Sistem pemeritahan mahasiswa? Ok. Kalau saya tanya, mahasiswa mau sistem seperti apa? Kebanyakan aktivis sih maunya sistem Sudent Goverment (SG). OK, kelihatannya SG memberikan karakteristik dan warna tersendiri bagi masing-masing kampus. Walaupun tidak semua kampus memiliki format seperti itu. Tapi, konsep SG sampai saat ini masih dianggap relevan. Dan harus diakui pula bahwa konsep SG ini, masih dalam proses menuju tahap kesempurnaan. Bahkan Azyumardi Azra pun pernah bilang bahwa SG adalah Laboratorium for Democracy
Kalau maunya SG, apakah ada jaminan kalau mahasiswa mau dewasa dalam berpolitik?
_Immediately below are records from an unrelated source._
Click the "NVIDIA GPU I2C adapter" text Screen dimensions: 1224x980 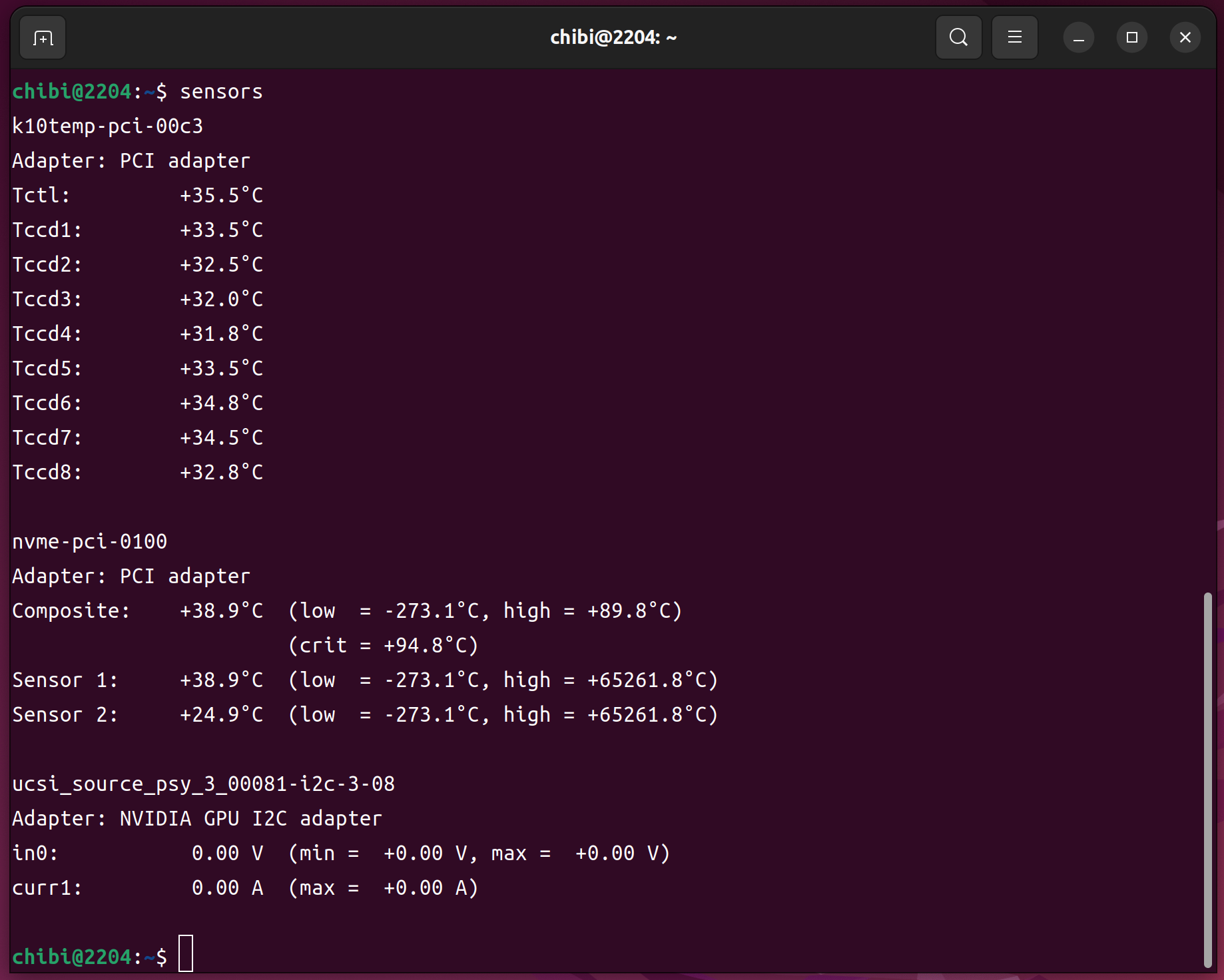250,819
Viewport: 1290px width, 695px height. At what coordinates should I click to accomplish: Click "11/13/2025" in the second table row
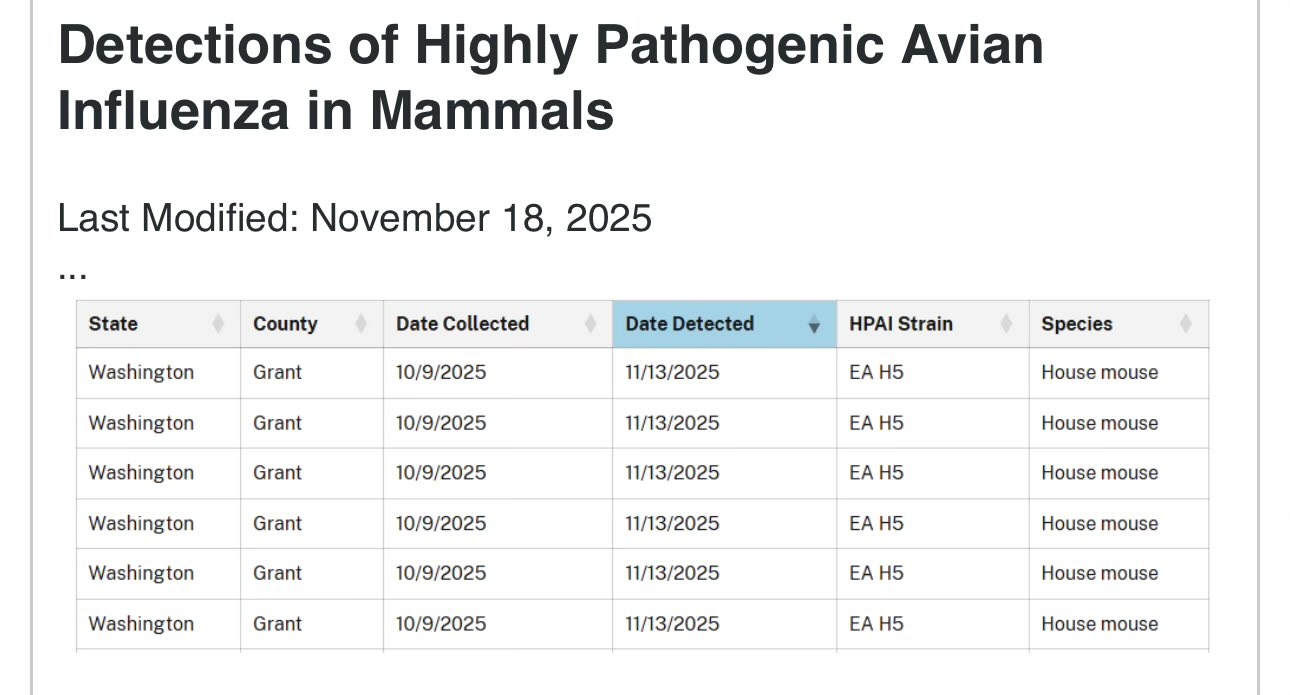672,423
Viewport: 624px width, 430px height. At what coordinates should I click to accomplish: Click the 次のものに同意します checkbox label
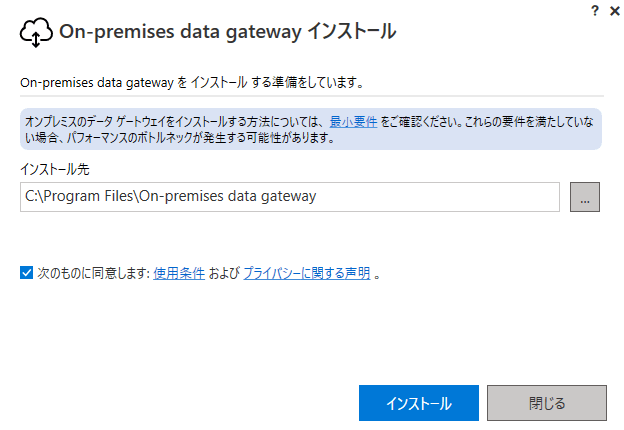93,272
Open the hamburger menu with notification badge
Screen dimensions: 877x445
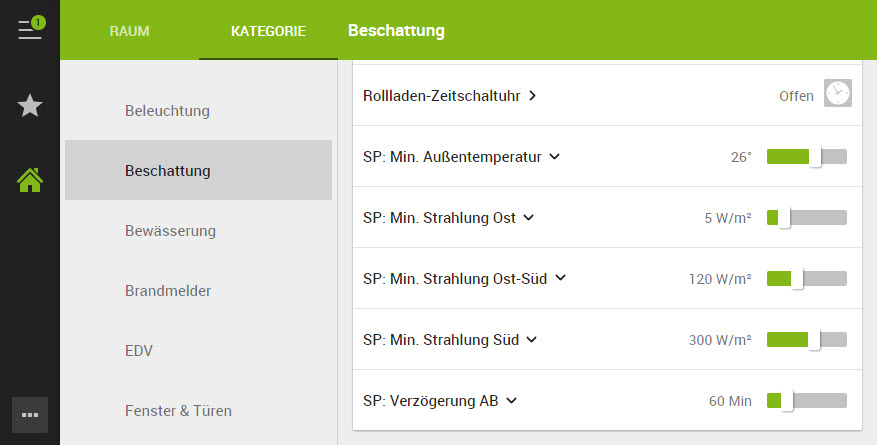(x=30, y=29)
Bisa menjamin tidak ada istilah kecurangan dalam Pemira? Mampu mengikhlaskan jika ada golongan lain menang? Bisa menjamin kalau anggaran untuk SG dimanfaatkan sebaik-baiknya untuk kepentingan mahasiswa? Toh sistem pemerintahan mahasiswa yang baru saja masih masih gontok-gontokan.
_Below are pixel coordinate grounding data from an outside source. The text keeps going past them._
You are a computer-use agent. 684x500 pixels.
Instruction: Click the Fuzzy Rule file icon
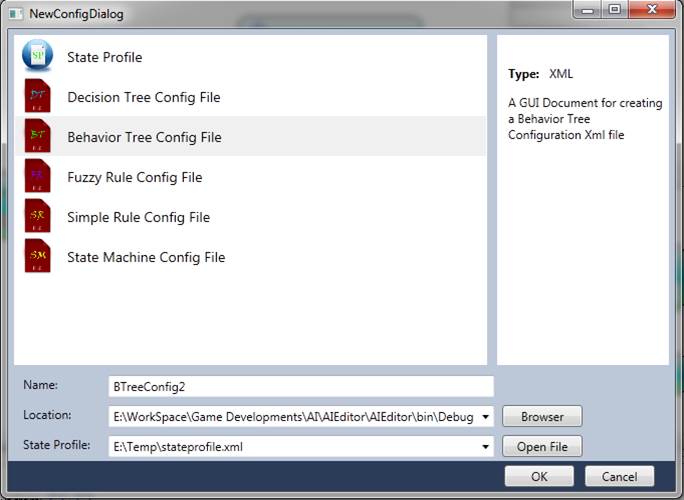click(37, 177)
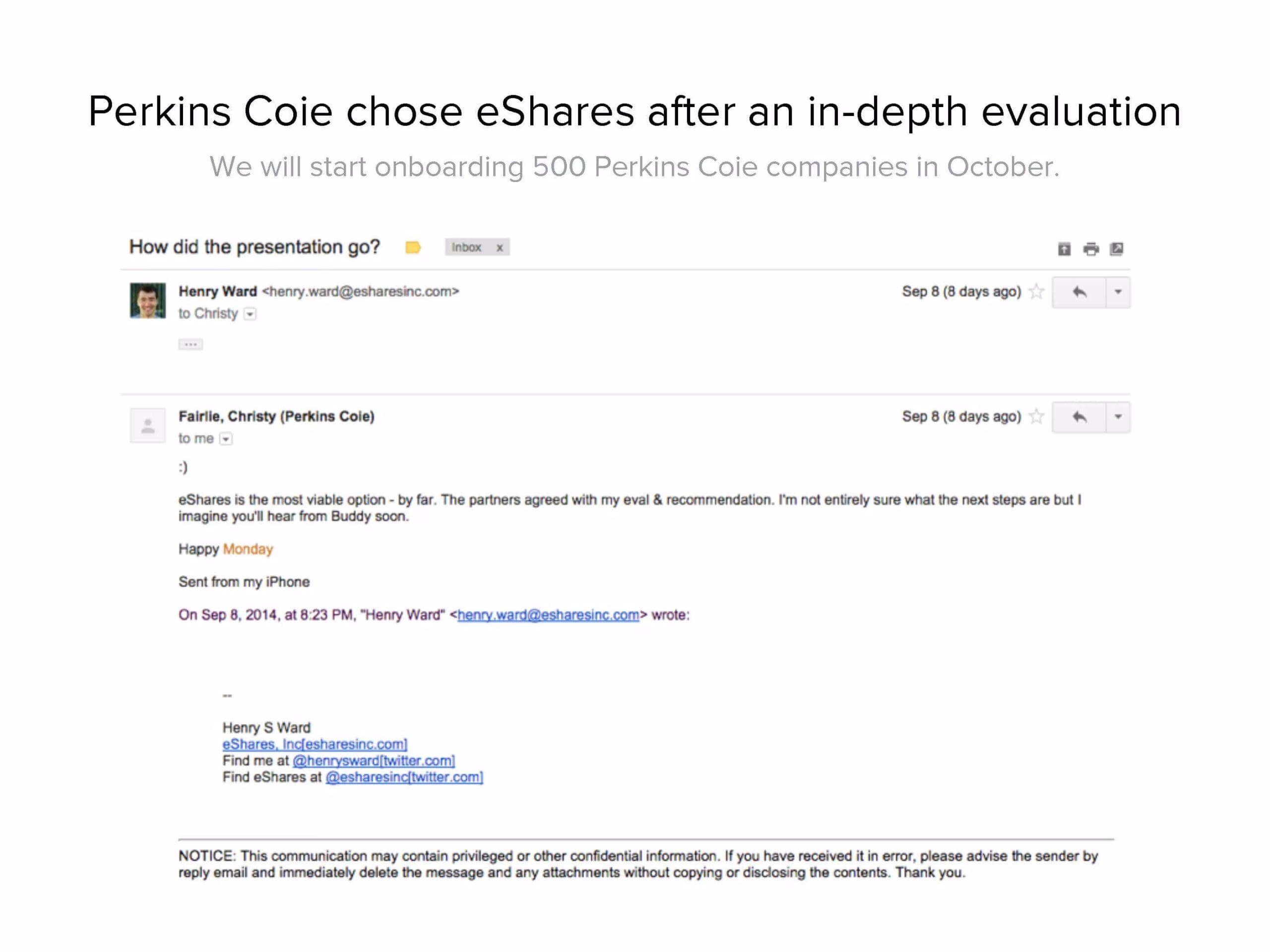
Task: Open the eShares, Inc website link
Action: pyautogui.click(x=315, y=744)
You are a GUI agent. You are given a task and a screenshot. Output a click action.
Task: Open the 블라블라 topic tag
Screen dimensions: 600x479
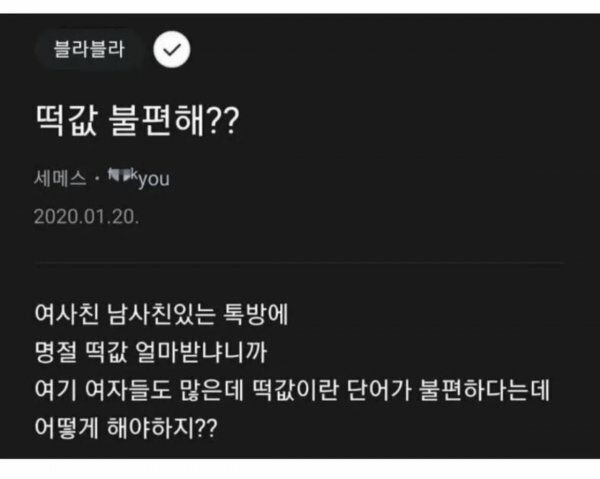pyautogui.click(x=89, y=50)
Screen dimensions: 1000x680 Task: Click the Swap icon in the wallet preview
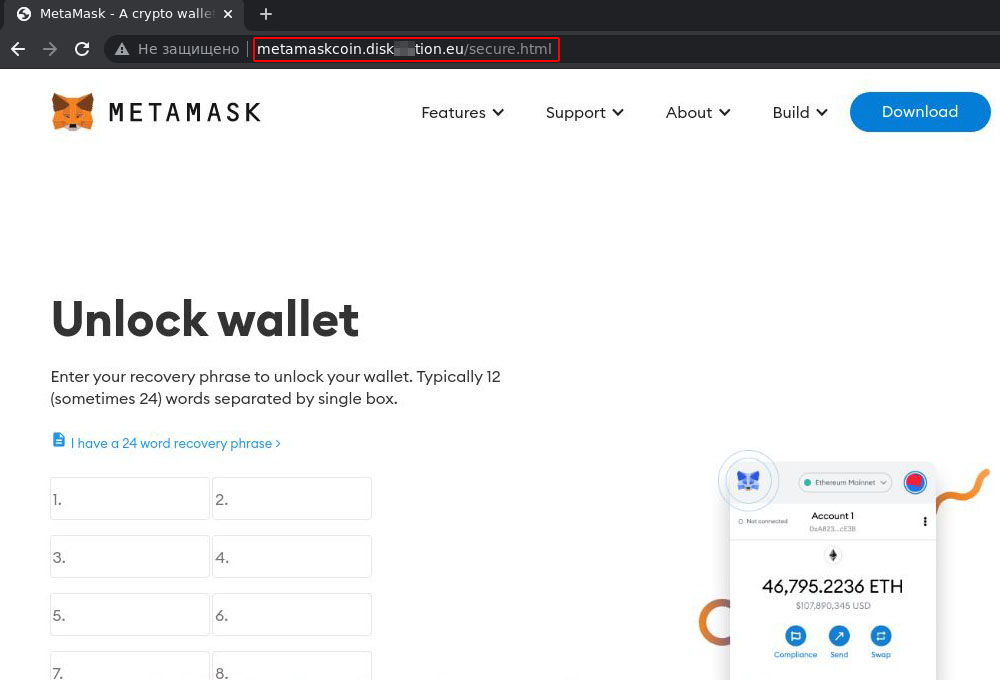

“Terus, kampus kan sering mark up anggaran”
Loh-loh.. mark up anggaran?
“Iya, bener kan?”
Bener juga sih, kampus memang sering mark up anggaran. Tapi, bukankah mahasiswa juga sering mark up anggaran kan? Emang selama ini proposal kegiatan yang kalian buat tidak mark up? Mau kecil atau besar selama itu mark up ya tetap mark up.
Masih ada lagi permasalahan yang di kampus?
“Masih!”
“Birokrasi kampus masih ribet”
Ribet? Apanya yang ribet? Pembayaran? Bukankah hampir setiap kampus sistem pembayarannya sangat mudah. Tinggal datang ke bank-bank terdekat. Oh, bukan masalah pembayaran? Oh, masalah ngurus mata kuliah? Kalau soal mata kuliah sebenarnya simpel. Anda rajin kuliah, ngurus mata kuliah pun mudah.
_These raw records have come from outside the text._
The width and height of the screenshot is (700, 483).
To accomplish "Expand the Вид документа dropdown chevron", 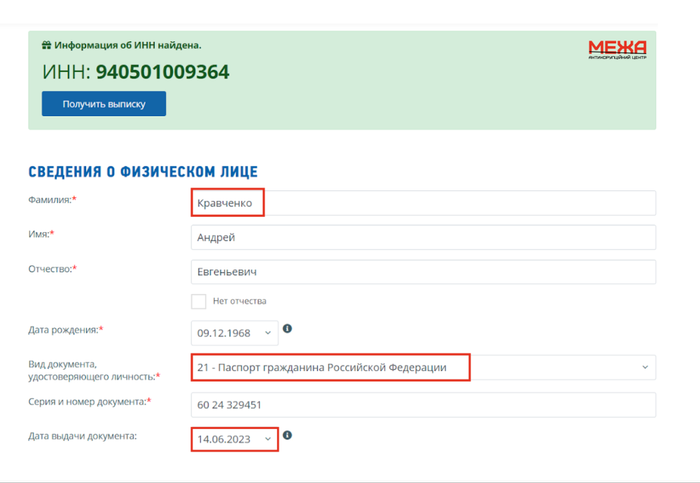I will click(643, 368).
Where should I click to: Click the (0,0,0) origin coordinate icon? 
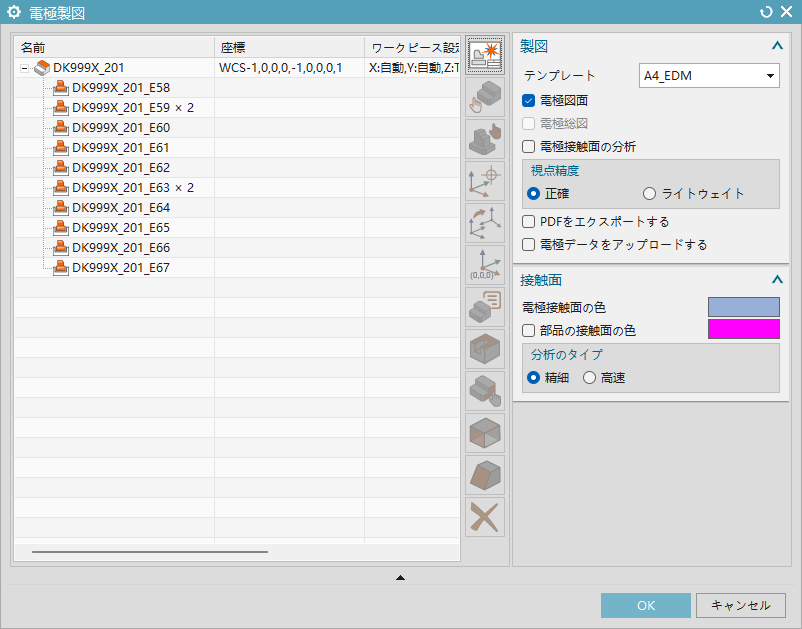(485, 265)
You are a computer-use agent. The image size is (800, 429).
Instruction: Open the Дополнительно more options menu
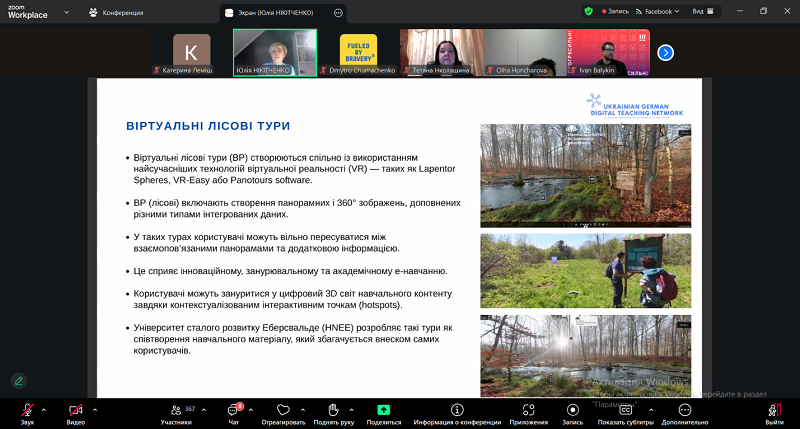point(684,411)
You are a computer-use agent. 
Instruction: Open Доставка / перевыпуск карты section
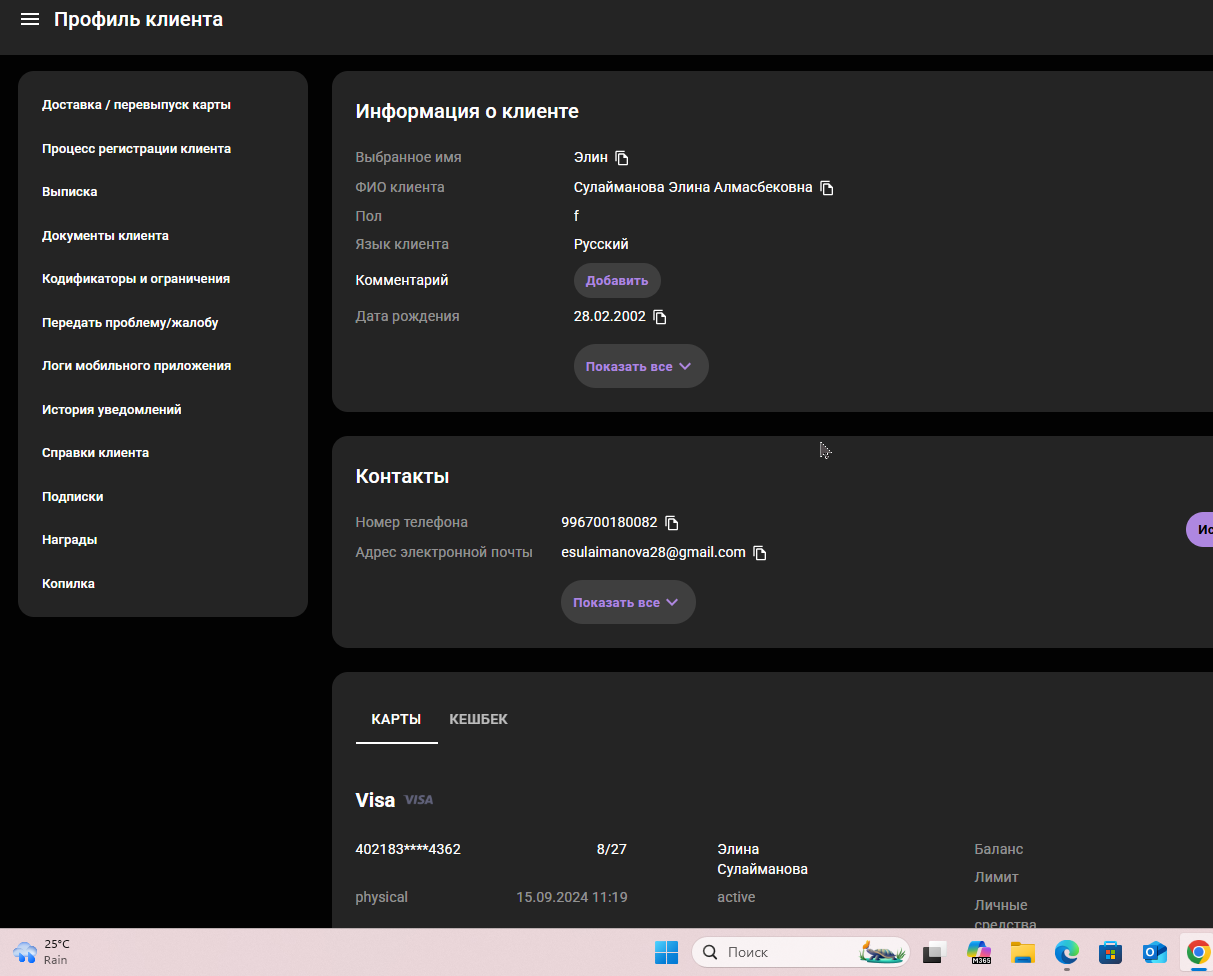(x=136, y=105)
Sudahlah, Bung. Saya yakin kampus selalu punya niatan yang baik buat mahasiswa. “Jauhilah berprasangka buruk, karena prasangka buruk adalah ucapan yang paling dusta. Janganlah mencari-cari isu, janganlah mencari-cari kesalahan, janganlah saling bersaing, janganlah saling mendengki, janganlah saling memarahi, dan janganlah saling memusuhi! Jadilah kalian hamba-hamba Allah yang bersaudara,” begitu kata hadis.
Belajarlah yang baik, Bung. Selesaikan kuliah dengan tepat waktu, lanjutkan ke jenjang yang lebih tinggi dengan niatan untuk mengabdi pada negeri. Taati aturan kampus. Dan jangan lupa bela kampus tercinta ini. Sebelum bela negara.
Terus, kita gak boleh kritis dong? Boleh. Kritisisme adalah senjata utama mahasiswa, bukan badik, busur, ataupun bom molotov. Daya kritis yang dimiliki mahasiswa masih memiliki kekuatan subversif. Masih bisa merongrong kekuasaan yang sewenang-wenang. Tapi nanti, jangan sekarang.
Gimana Pak Rektor? Cocok nggak saya sebagai jubir Bapak? Semua pertanyaan-pertanyaan yang sering mahasiswa lontarkan dalam setiap suara merdu dari balik toa sudah saya balikan, tuh. Saya sudah membela kampus bapak. Jadi, kapan saya diwisuda?